Scolarisation et autosuffisance alimentaire à Barani: enclos d'embouche et potager agroécologique à l'école primaire

Ce projet d’un montant total de 20 211€ est financé pour partie par les fonds propres de Djangon Barani mais également par une subvention de 7 500€ accordée par le Conseil Régional du Centre ainsi que, par une subvention de l’Agence des Micro-projets au titre des Dotations des Solidarités Nord-Sud de la Guilde Internationale du Raid, d’un montant de 3 500€.


Réunion préparatoire à l'école primaire avec monsieur Soubeiga, directeur, et les associations de parents d'élèves
Réunion préparatoire à l'école primaire avec monsieur Soubeiga, directeur, et les associations de parents d'élèves

La philosophie du projet est, d’une part, de s’appuyer sur les fondements culturels des populations (l’élevage bovin dominant en pays peul) pour rapprocher les familles des institutions scolaires et, d’autre part, de diffuser l’agroécologie dans le village afin d’y réduire l’insécurité alimentaire.

 

L’objectif général du projet est d’assurer un développement durable du territoire de Barani en s’appuyant de manière concomitante sur la scolarisation des jeunes enfants et l’autosuffisance alimentaire. Son originalité provient, d’une part, d’une stratégie plaçant l’innovation agricole au cœur du monde scolaire afin qu’elle puisse être diffusée et, d’autre part, d’un choix d’actions culturellement en phase avec les communautés rurales traditionnelles.
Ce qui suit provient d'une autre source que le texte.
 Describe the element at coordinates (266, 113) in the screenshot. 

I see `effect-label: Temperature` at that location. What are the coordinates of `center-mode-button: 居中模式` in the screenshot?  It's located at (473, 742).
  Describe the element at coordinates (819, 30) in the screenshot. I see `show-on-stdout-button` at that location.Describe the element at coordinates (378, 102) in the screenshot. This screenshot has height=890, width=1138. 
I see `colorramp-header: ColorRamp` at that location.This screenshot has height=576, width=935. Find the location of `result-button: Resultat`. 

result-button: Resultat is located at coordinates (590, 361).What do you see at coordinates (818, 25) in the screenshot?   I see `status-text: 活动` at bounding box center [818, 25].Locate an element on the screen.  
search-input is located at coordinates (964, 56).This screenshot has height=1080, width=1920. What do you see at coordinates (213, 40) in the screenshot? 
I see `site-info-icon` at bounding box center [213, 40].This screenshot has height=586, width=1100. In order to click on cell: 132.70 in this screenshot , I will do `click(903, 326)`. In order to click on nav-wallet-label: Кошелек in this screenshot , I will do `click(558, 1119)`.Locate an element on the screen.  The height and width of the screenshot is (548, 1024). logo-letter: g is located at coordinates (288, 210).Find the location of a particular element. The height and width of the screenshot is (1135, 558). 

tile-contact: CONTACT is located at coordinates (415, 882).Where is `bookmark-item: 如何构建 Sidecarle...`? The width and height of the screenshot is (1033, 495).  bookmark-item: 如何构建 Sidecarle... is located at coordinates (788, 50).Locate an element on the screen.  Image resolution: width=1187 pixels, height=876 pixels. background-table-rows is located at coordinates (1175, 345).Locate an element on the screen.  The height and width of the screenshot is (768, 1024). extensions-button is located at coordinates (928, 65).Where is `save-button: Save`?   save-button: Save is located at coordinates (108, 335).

Il se décline en cinq objectifs spécifiques :

     (i)    accroître les taux de scolarisation en primaire, notamment chez les filles (toujours sous représentées à l’école) et assurer la pérennité de cette scolarisation en réduisant l’absentéisme et l’abandon scolaire

     (ii)   créer des revenus supplémentaires à l’école afin d’assurer un fonctionnement pérenne de la cantine endogène

     (iii)   renforcer les compétences de l’équipe enseignante et l’ancrer dans le territoire

     (iv)   rapprocher les familles villageoises du monde de l’école

     (v)    poursuivre et diffuser depuis l’école l’expérience agroécologique permettant une moindre vulnérabilité alimentaire au changement climatique

 

Les actions concrètes prévues sont :

  • Construction d’un enclos d’embouche pour 4 bœufs au sein de l’école primaire
  • Création d’un jardin conduit en agroécologie, géré et entretenu par les AME (Association des Mères Éducatrices) avec amélioration de la pompe servant à l’arrosage de ce nouveau jardin ainsi que du jardin des groupements de femmes déjà existant
  • Formation à l’agroécologie pour les associations de parents d’élèves (APE et AME) et les enseignants volontaires
  • Formation à l’informatique pour les enseignants

Les éléments de faisabilité et de cohérence du projet relèvent à la fois :

  • D’une demande locale forte et bien identifiée (demande des directeurs de l’école et soutien des associations de parents d’élèves, appui de la chefferie coutumière et des autorités administratives) 
  • D’un partenariat étroit avec d’une part, les programmes de recherche conduits par les universités d’Orléans, Tours et le CNRS (programmes BIOSOL et BARANI), et d’autre part, avec les partenaires burkinabè établi aux niveaux local, régional et national (association AVAPAS chargée de la formation en agroécologie)
  • De l’inscription du projet dans les objectifs des programmes de développements nationaux et internationaux  (programme Activités Pratiques de Production)
  • D'une rentabilité financière assurée pour l'embouche et le jardin qui sont des activités génératrices de revenus au bénéfice de la cantine endogène     

Les bénéficiaires du projet seront les élèves, l’équipe pédagogique, les associations de parents d’élèves (APE et AME), mais aussi les groupements de femmes déjà impliquées dans le jardin et la communauté villageoise toute entière.

 

Un comité de gestion, composé d’un représentant du bureau de Djangon Barani, du représentant local de Djangon Barani, du directeur de l’école, de représentants démocratiquement élus des APE, des AME et des enseignants, sera chargé de surveiller la bonne marche du projet et la bonne gestion des fonds.

 

Ce projet sera relayé et diffusé en Région Centre avec le réseau Centraider, par l’organisation d’expositions et de conférences.